Before anyone objects to the this statement: do you really think somebody would just go in fronw of the international community and tell lies?

[–] [email protected] 17 points 1 week ago* (last edited 1 week ago)

Depends who and in what situation. USA or Israel do it more than not. This case? I don't see why, especially that it's in accordance with other countries, as quoted by few other posters in this thread.

[–] [email protected] 6 points 1 week ago (1 children)
[–] [email protected] 3 points 1 week ago

Exactly, we should assume that any international representation is not transparent

[–] [email protected] -2 points 1 week ago

Right, of course not

[–] [email protected] -2 points 1 week ago (3 children)

Hmmm, it might not be, but it's still within the interests of the chinese state. Let's say the CCP actually wanted Africa to succeed. They may see the ascendance of Africa into something close to first world conditions as beneficial to them, as now they would have this history of benevolence and investments with a market away from the US, thus slowly chipping away at their reliance to the west.

[–] [email protected] 21 points 1 week ago (1 children)

but it’s still within the interests of the chinese state

Obviously lmao.
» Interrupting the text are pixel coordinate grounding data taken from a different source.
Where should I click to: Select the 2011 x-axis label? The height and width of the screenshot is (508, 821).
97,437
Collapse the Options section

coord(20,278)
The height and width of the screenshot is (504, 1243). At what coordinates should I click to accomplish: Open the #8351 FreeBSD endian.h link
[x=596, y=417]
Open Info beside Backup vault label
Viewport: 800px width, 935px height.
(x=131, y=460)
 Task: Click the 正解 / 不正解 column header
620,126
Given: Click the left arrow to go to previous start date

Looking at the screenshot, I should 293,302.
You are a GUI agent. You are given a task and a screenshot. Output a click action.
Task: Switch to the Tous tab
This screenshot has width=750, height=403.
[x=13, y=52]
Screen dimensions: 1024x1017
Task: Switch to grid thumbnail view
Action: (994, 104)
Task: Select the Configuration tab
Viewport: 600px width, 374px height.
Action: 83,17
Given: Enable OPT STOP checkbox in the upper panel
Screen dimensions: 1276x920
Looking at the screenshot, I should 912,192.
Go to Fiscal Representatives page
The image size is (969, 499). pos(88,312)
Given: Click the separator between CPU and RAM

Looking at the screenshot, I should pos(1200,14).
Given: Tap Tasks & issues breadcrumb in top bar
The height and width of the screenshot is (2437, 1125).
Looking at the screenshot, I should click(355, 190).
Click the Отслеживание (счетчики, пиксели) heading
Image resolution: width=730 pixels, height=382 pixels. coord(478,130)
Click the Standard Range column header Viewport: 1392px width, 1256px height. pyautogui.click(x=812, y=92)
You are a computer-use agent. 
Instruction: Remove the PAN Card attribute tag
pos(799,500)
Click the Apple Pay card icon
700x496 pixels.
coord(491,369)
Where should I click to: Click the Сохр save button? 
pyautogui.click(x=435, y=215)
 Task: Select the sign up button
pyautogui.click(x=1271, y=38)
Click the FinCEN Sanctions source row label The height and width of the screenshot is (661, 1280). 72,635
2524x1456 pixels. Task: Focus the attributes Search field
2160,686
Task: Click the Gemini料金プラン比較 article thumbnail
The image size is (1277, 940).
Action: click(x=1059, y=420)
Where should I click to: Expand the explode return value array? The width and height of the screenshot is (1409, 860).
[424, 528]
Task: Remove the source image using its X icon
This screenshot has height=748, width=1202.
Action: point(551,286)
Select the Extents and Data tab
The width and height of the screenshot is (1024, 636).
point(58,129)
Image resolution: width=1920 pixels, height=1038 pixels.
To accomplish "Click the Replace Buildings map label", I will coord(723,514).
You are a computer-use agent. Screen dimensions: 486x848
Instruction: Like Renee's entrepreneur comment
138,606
Why the hell would a country do something for no reason

The more Africa develops with Chinese cooperation, the more China gets access to wealthier markets to sell stuff to that they have good relations with.

[–] [email protected] 13 points 1 week ago* (last edited 1 week ago)

Why the hell would a country do something for no reason

This is kinda astounding posting and i read it all the time everywhere. On one side we have western imperialists shamelessly and openly looting Africa for centuries, but liberals will suddenly expect China to just do one sided transactions that only cause them loss? And make it the implicit or explicit "both sides bad" argument? It's also usually from the proponents of capitalism and free trade, which is in theory supposed to benefit both sides.

[–] [email protected] 13 points 1 week ago

It is in China's self-interest for the era of imperialism, complete with its colonialism and neocolonialism, to come to an end. It turns out, that's also in the self-interest of literally everyone, even the imperialists. So the fact that this is in the interests of China is sort of a moot point.

That's like saying a doctor is only curing people of life threatening diseases so she can eat a decent meal and sleep in a comfortable bed. Uh, sure... I think we can all agree that whoever helps out should get a good life. What's the point of saying what you're saying, exactly?

[–] [email protected] 12 points 1 week ago* (last edited 1 week ago) (1 children)

I mean, it would be nice to see a comparison between a Chinese loan and a loan by the IMF. Maybe the sting still has to come because they haven't been doing it for as long, but there's got to be a good reason those countries go with China instead of the IMF.

To me it seems like IMF loans involve privatising revenue generating assets, lowering taxes on the wealthy and austerity on the masses. The biggest criticism of the Chinese way of financing is that if you default on the loan you used to build a port/highway/railway line, they keep that specific asset. And I guess instead of using local labour they use Chinese workers.

There's definitely things to criticise there, but I know which option I'd pick if I needed a port in my country.

[–] [email protected] 5 points 1 week ago

The IMF also often includes terms that prevent food sovereignty, require food imports, and require anti-labor legislation.

IMF loans are used to shackle a country to the neoliberal world order. All it takes us a single right wing government to take on one or more loans and now every government for decades on has to deal with the terms and the debt that prevent the country from developing and gaining security.